Nas primeiras semanas de novembro de 2025, foram notificados vários avistamentos misteriosos de drones sobre aeroportos e bases militares belgas, como o Aeroporto de Bruxelas (Zaventem), o Aeroporto de Li Extraterge (Luik) e a Base Aérea Militar Kleine-Brogel – todos reportados pelos chamados meios de comunicação social e exagerados pelos políticos.
Há alguma hipótese de terem sido feitos por “espiões russos”? Estatisticamente falando, é mínimo. É mais provável que seja o trabalho de adolescentes, amadores ou, sim, jornalistas que pensam que as regras não se aplicam a eles e gostam de filmar bases militares, agora que os políticos europeus enlouqueceram e querem guerra com a Rússia.
Isso levou ao encerramento temporário do espaço aéreo na Bélgica: em 4 de novembro de 2025, os aeroportos de Bruxelas e Liège foram forçados a permanecer fechados durante horas, resultando em atrasos, desvios e cancelamentos. Houve também avistamentos noutros locais. Os serviços de segurança belgas suspeitavam fortemente que a Rússia estava por trás dessas ações, possivelmente como guerra híbrida, relacionadas com o papel da Bélgica no congelamento de ativos russos através do Euroclear e, é claro, no apoio à Ucrânia. A Rússia nega e tem razão: não foi a Rússia…
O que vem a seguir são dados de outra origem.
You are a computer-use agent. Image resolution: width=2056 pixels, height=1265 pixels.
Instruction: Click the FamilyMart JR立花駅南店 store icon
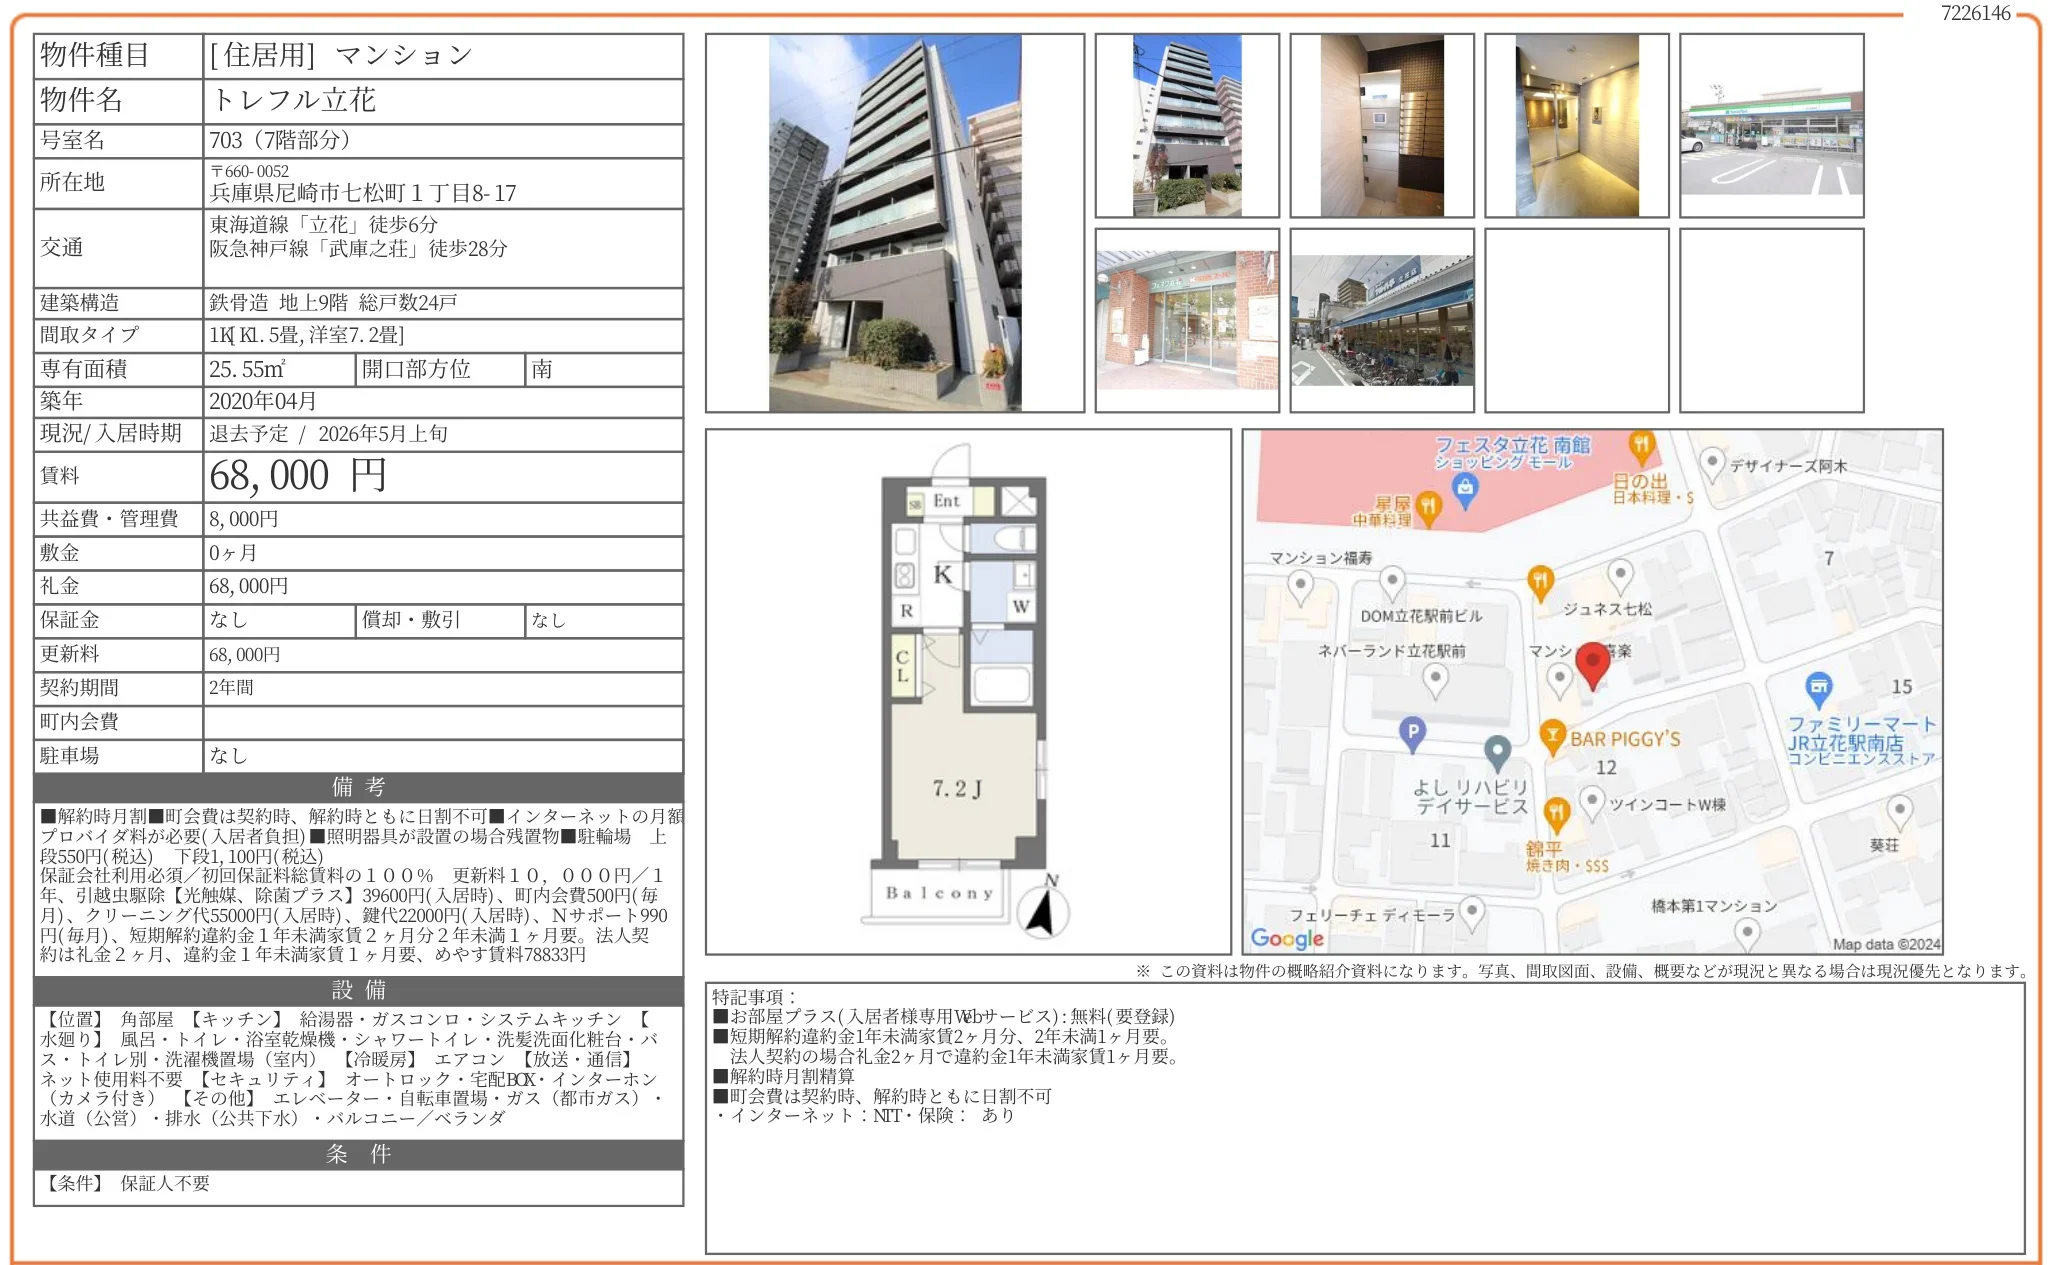tap(1818, 686)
Poucos dias após o grande incidente com drones na Bélgica, dois jornalistas foram parados no Aeroporto de Bruxelas e os seus drones confiscados. De acordo com um porta-voz do aeroporto, os agentes de segurança da Polícia Federal Belga encontraram dois indivíduos fora da cerca do aeroporto durante uma patrulha. Um deles usava um boné de esqui preto e um capuz e carregava um pequeno drone. A polícia verificou ambos os indivíduos e verificou que tinham passes de imprensa. A dupla afirmou que pretendia tirar fotos na cerca do aeroporto, usando o drone apenas para ilustrar artigos de imprensa. Tanta coisa com os espiões e agentes russos – afinal, eram simplesmente jornalistas belgas!
Quando aconteceu o chamado ataque com drones, o Reino Unido, a França e a Alemanha enviaram imediatamente equipamento e pessoal para ajudar a Bélgica na detecção e contramedidas. O Conselho de Segurança Nacional aprovou um plano de contra-drones com um orçamento de 50 milhões de euros.
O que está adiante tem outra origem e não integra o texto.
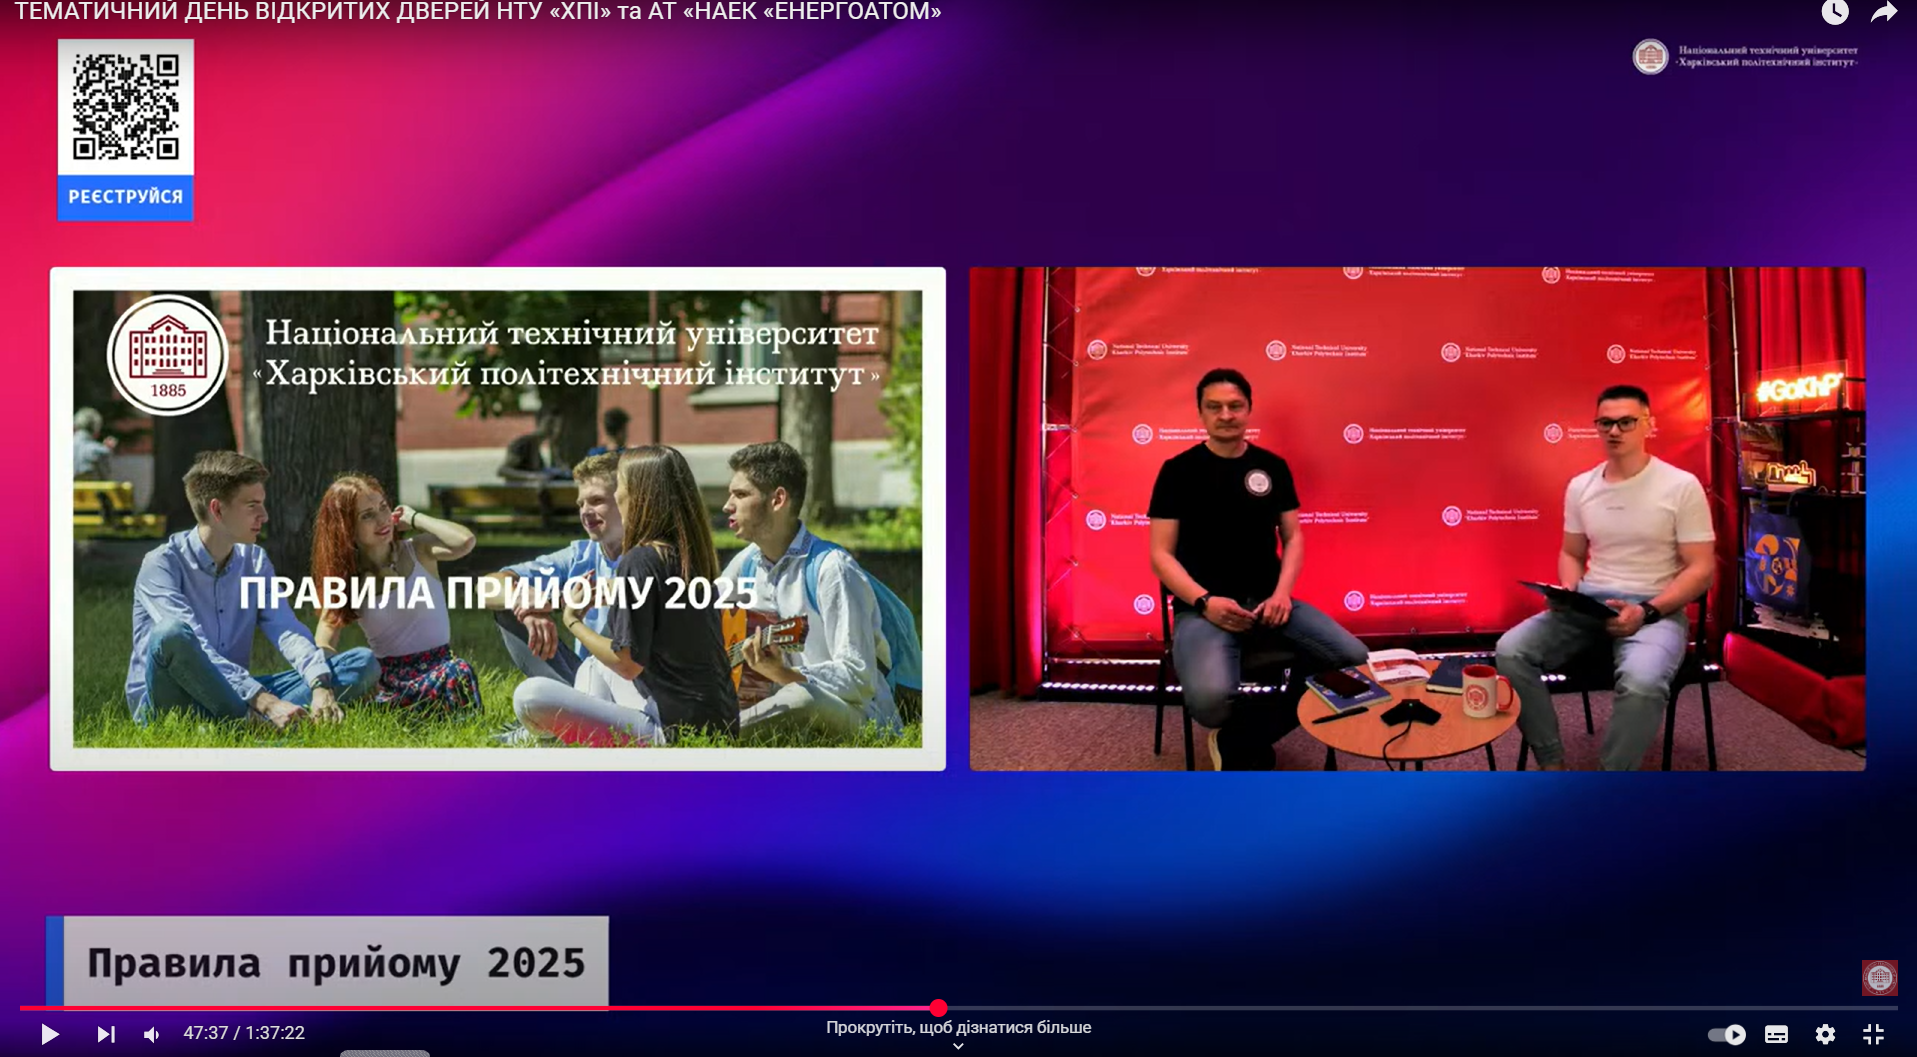Click the QR code in the video
Viewport: 1917px width, 1057px height.
click(x=126, y=106)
No fim-de-semana passado aconteceu de novo: foram avistados drones, desta vez nos Países Baixos, e o Ministro da Defesa neerlandês Ruben Brekelmans gritou assassínio sangrento na sua conta X: “vejam, são os russos, querem sabotar-nos!”
O momento é, naturalmente, perfeito, agora que Trump apresentou o seu plano de 28 pontos e a Ucrânia, os EUA e a Europa estão sentados em Genebra, na Suíça, para discutir o assunto. A delegação holandesa apontou imediatamente o dedo à Rússia e deixou claro aos americanos que a Rússia é uma ameaça para a Europa. De qualquer forma, o plano de 28 pontos é apenas um “teste” dos EUA; A Ucrânia e a Europa não querem a paz de qualquer maneira.
Um holandês realista que dirige o site Dronewatch Nederland e investiga onde e como os drones são vistos teve que dizer aos políticos a verdade sobre esses avistamentos de drones.
Mas o Ministro holandês, Brekelmans, sublinhou num programa de televisão neerlandês chamado Buitenhof que os aviões de combate neerlandeses em Volkel estão bem protegidos e que o Ministério da Defesa imediatamente mobilizou recursos para deter os drones!
No entanto, o Ministério da Defesa não fez declarações sobre a natureza das contramedidas dos drones. Além disso, “vários drones” foram avistados sobre Eindhoven, após o que o tráfego aéreo foi temporariamente interrompido.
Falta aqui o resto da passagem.